No operability challenges during the operation of the DCR and no particles agglomeration were observed in the collected particulate material. The reactor exhibited very stable operation and excellence performance.

Example 4 (Comparative):

The catalyst system that was used in all of Examples 1 -3 has been employed to produce polymer PE particles having 923 kg/m 3 density and MFR 5 equal to 0.24 g/lO min in a series of polymerization reactors consisting of a prepoly, a loop and a gas phase reactor. In this comparative example, the gas phase reactor is a double cone fluidized bed reactor having the design characteristics described in inventive Example 3. The ZNPE catalyst particles were polymerized in a continuous ethylene pre- polymerization reactor at Borstar conditions exhibiting a mean residence equal to 30 mins and average catalyst activity equal to 2 kg/g cat /h (i.e., t pre = 30 mins, R p = 2 kg/g cat /h)· Subsequently, the polymer material was transferred to the loop reactor where it was polymerized under Borstar conditions for a mean residence equal to 60 mins and average catalyst activity 18 kg/g ca ,/h (i.e., t loop = 60 mins, R p = 18 kg/g ca ,/h). After the loop reactor the residual hydrocarbons were flushed out using a high pressure flash tank and the polymer particles were transferred to the double cone reactor (DCR) where 7% mol 1 -butene was also added (co-polymerization conditions). In DCR the polymer particles were polymerized for a mean residence equal to 2.25 hours exhibiting an average catalyst activity equal to 12 kg/g cat /h (i.e., t DCR = 135 mins, R p = 12 kg/g cat /h) under temperature of 85°C (operating temperature set point, T s ) and pressure of 20 barg. The DCR as described above was operated so that flow rate of the fluidization gas that is introduced from the bottom of the reactor was equal to 330 m 3 /h. The reactor bed was filled with polyethylene with a filling degree of about 60 % of the volume of the middle zone. The superficial gas velocity at the middle zone 0.4 m/s. It could be seen that relatively large size bubbles were formed and they travelled along the whole reactor length. The condensate content of the fluidization gas at reactor inlet was kept around 3.5 % by weight.

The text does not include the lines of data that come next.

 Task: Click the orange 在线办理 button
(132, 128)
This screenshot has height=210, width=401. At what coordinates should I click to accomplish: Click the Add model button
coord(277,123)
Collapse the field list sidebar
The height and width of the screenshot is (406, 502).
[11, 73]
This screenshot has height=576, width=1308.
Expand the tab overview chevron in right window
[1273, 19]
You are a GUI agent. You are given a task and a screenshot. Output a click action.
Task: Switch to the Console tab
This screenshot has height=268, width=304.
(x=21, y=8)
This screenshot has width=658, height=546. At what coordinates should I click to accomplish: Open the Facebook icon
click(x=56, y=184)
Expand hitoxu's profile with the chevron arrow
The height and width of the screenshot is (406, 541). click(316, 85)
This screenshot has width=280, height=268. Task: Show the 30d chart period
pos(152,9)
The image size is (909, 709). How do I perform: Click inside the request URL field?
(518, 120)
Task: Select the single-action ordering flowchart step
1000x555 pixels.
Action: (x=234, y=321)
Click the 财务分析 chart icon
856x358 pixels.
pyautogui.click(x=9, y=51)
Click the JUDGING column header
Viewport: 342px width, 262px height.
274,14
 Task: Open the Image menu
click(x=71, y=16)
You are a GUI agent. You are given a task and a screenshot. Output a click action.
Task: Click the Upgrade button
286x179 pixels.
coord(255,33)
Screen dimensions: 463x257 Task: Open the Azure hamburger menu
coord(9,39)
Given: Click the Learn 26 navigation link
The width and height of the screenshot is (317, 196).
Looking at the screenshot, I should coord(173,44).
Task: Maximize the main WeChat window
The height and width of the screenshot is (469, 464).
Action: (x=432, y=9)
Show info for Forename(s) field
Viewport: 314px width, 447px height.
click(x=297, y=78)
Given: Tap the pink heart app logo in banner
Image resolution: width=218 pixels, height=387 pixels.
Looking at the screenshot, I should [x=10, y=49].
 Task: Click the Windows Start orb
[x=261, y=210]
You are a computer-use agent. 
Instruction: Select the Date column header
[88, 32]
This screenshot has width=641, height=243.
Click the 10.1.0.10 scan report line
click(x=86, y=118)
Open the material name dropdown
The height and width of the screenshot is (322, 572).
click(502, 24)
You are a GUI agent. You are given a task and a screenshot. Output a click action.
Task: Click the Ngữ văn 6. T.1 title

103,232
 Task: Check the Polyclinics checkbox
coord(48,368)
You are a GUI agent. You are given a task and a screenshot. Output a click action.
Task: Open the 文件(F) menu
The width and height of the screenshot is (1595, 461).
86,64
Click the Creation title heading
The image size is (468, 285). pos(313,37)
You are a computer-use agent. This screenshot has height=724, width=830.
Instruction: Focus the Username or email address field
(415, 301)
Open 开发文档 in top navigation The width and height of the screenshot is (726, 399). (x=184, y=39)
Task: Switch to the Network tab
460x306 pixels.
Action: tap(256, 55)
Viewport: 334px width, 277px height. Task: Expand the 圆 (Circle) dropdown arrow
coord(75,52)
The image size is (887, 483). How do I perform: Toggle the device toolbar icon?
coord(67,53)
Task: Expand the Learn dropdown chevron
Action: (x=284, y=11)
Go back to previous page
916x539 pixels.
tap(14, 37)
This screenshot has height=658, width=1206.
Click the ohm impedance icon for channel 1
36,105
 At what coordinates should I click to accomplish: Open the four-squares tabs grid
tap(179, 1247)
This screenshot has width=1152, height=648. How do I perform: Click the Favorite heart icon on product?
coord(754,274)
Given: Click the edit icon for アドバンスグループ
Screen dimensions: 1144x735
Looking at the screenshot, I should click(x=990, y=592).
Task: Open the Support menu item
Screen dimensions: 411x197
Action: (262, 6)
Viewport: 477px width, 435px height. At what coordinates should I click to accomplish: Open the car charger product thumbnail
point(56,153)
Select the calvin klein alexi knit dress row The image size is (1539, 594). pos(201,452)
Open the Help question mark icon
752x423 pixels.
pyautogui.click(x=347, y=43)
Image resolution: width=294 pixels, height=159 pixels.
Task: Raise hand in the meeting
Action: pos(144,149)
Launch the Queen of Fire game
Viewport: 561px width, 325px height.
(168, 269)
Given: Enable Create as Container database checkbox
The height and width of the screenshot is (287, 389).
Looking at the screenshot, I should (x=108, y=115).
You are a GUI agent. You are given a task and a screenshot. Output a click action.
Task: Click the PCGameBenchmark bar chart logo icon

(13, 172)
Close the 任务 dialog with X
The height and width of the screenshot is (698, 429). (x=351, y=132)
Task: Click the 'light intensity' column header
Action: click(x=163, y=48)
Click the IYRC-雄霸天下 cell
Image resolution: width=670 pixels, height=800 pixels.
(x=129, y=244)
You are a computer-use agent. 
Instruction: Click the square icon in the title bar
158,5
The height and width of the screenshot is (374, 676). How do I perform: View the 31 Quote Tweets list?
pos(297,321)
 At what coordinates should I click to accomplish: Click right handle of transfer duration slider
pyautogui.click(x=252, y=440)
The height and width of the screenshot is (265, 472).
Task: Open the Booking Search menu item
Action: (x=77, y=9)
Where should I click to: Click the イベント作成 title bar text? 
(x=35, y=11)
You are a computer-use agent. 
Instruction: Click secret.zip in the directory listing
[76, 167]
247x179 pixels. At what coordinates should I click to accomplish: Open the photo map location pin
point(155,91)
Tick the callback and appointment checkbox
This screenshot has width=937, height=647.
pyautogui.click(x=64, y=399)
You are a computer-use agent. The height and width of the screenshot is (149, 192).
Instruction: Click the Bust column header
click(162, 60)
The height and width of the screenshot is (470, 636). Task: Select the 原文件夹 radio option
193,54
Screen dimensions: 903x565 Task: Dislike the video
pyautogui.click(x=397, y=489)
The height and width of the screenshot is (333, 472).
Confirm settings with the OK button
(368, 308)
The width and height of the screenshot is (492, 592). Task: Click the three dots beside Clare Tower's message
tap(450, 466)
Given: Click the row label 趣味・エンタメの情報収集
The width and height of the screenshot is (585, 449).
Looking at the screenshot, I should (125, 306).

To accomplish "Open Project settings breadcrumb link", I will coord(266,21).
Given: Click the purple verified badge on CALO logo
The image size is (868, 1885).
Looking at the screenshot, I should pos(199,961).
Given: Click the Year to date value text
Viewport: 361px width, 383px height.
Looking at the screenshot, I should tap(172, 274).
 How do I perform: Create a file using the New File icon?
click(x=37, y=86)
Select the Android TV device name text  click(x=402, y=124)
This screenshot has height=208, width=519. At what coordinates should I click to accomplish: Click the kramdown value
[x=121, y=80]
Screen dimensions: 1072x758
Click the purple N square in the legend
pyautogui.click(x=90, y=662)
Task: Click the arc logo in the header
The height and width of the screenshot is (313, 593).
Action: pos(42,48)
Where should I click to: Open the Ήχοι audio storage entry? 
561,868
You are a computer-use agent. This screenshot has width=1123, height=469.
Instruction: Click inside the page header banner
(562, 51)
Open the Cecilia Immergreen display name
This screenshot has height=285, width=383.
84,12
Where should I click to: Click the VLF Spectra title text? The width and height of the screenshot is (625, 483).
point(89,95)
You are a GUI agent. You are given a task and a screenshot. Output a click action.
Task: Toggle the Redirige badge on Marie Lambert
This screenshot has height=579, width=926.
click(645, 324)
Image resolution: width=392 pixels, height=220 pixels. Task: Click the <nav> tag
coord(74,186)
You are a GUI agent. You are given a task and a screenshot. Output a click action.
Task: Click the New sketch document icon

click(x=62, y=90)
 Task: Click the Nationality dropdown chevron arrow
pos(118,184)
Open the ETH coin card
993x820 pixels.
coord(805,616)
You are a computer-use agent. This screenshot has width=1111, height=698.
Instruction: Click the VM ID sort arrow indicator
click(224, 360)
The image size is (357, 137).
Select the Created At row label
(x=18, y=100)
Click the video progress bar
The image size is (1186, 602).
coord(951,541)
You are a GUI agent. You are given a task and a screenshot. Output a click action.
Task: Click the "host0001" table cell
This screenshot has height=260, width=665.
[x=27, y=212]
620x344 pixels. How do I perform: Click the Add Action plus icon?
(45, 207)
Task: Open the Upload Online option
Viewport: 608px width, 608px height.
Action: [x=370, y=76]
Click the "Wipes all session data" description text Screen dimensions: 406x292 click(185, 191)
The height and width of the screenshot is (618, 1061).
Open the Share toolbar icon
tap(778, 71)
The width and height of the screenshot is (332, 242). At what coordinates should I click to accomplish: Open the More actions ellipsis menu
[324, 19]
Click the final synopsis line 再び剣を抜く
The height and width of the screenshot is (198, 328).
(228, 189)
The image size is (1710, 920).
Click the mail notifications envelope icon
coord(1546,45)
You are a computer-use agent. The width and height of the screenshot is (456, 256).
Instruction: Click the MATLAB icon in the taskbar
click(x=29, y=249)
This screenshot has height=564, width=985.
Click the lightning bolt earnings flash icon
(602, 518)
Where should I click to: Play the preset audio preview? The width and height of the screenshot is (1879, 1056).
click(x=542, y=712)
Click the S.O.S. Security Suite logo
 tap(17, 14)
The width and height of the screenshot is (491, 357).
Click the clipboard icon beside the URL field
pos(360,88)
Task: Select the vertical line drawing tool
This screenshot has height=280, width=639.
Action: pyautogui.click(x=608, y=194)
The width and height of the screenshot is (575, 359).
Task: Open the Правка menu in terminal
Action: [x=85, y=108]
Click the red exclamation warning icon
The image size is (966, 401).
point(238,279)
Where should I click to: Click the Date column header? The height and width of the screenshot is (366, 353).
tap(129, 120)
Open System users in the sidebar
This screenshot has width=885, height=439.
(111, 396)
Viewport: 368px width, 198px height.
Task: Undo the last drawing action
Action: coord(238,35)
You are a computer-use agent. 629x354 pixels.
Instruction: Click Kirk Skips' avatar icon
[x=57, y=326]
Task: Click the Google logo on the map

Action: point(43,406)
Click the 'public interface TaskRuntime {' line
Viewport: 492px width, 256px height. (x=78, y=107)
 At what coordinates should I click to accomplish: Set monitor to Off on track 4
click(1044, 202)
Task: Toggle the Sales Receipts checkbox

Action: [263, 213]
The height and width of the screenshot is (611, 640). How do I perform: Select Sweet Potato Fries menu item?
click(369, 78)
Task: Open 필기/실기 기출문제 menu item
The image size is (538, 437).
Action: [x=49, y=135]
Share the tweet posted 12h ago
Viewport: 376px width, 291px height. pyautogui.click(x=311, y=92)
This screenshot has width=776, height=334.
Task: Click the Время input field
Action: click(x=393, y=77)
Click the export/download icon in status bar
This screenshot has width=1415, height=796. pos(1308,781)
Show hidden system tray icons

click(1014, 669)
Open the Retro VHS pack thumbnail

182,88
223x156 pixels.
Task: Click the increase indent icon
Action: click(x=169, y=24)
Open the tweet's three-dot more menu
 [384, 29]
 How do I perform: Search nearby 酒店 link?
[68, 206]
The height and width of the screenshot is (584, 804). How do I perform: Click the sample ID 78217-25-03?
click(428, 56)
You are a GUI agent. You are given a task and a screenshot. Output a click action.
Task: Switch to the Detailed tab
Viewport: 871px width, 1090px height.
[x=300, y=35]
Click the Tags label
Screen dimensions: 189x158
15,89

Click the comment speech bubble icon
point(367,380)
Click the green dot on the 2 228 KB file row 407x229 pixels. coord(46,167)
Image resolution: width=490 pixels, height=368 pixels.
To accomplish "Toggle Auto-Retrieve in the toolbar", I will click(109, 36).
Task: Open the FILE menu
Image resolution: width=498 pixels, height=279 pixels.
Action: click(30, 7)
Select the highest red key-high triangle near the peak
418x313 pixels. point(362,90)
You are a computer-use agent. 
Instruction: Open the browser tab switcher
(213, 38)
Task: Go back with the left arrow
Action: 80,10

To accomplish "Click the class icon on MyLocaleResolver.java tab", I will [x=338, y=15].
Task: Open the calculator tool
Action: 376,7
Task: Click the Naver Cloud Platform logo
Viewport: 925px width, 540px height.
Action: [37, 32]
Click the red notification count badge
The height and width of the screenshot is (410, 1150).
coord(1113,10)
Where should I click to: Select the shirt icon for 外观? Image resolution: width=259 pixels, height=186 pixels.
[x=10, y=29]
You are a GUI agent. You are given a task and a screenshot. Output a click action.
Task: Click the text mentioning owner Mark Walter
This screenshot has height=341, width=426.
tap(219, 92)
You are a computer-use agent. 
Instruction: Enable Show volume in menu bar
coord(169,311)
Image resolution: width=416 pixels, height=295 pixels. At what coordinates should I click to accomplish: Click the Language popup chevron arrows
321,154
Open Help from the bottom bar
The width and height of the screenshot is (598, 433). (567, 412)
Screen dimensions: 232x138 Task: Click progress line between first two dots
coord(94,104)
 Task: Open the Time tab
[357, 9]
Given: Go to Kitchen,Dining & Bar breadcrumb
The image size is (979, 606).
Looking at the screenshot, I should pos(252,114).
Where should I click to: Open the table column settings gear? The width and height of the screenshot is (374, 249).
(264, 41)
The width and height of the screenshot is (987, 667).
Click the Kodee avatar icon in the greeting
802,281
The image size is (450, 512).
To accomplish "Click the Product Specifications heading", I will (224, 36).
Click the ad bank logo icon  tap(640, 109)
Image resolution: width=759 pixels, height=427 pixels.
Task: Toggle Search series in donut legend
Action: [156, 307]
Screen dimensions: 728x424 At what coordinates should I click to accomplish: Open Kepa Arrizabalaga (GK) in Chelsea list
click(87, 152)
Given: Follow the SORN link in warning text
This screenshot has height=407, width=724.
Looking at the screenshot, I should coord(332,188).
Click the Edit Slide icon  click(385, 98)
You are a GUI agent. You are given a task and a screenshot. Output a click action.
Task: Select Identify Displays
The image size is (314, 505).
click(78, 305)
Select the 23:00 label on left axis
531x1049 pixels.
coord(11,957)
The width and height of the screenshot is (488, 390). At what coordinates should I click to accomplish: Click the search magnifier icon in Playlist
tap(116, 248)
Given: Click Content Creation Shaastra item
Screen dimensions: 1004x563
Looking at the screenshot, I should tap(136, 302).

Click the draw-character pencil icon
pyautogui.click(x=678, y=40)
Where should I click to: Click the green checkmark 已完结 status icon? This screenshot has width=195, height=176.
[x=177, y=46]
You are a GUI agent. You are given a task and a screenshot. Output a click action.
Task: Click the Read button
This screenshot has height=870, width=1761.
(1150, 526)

The polymer particles in the DCR which exhibit almost the same PSD as the one in DCR of example 3 (see Table 4 of example 3). However, the polymer particles exhibit significant particle overheating (heat transfer resistances) compared with Example 3 (see Table 5). Table 5. Polymer particles temperature distribution in DCR.

Significant operability challenges during the operation of the DCR have been experienced and severe particles agglomeration phenomena was observed in the collected particulate material (many PE lumps collected at the bottom of the reactor having mean particle size larger than 7.5 cm). The reactor exhibited unstable operation and poor performance.